To do — Transcribe all of the rows below word for word, leaving out the pictures.

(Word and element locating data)
=====
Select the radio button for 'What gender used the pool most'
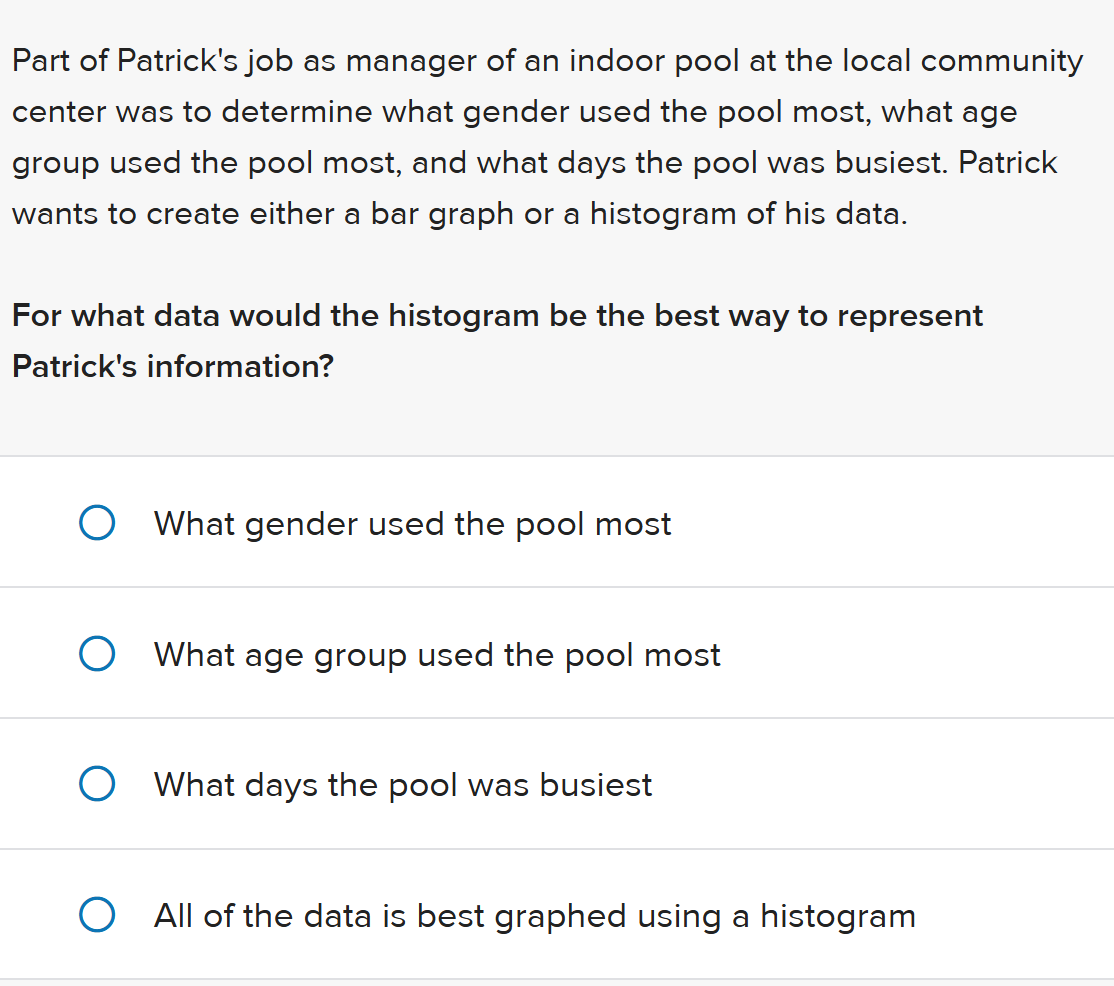Viewport: 1114px width, 986px height. [97, 522]
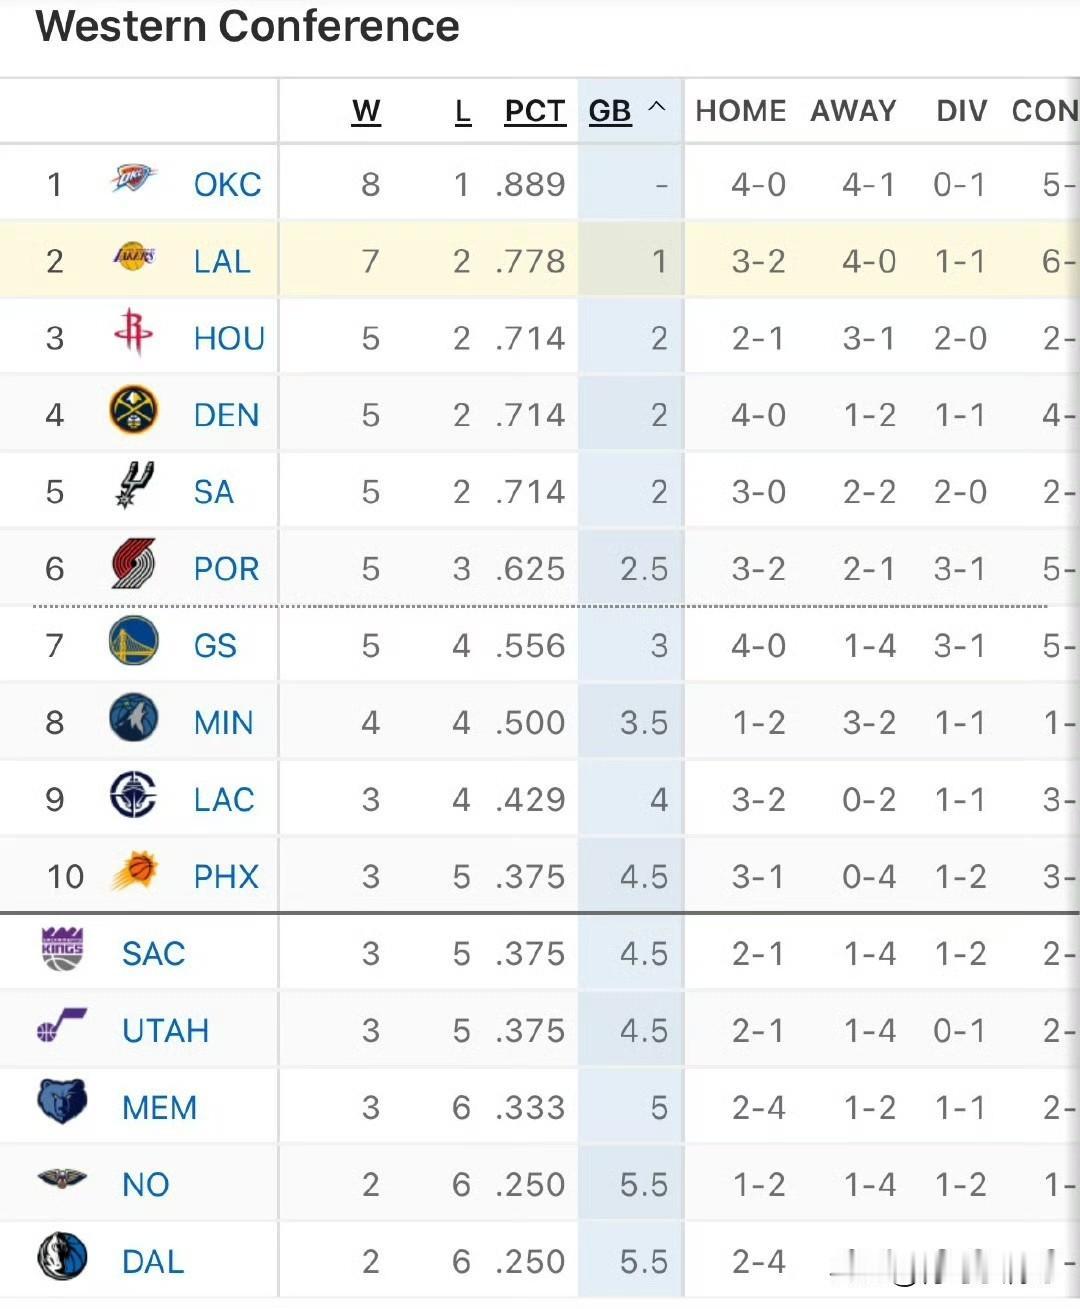
Task: Open the PHX team link
Action: tap(226, 877)
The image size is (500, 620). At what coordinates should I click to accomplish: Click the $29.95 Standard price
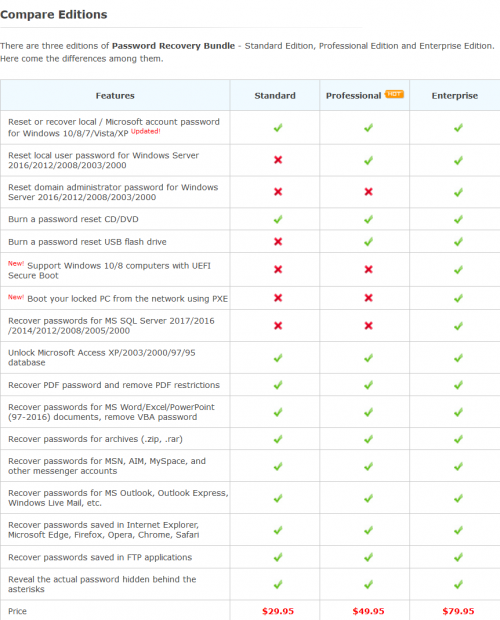[278, 611]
=====
Task answer —
Select the radio button for 'What gender used the pool most'
Viewport: 1114px width, 986px height. [97, 522]
Task: Open the PHX team link
Action: tap(226, 877)
The image size is (500, 620). At what coordinates should I click to accomplish: Click the $29.95 Standard price
[278, 611]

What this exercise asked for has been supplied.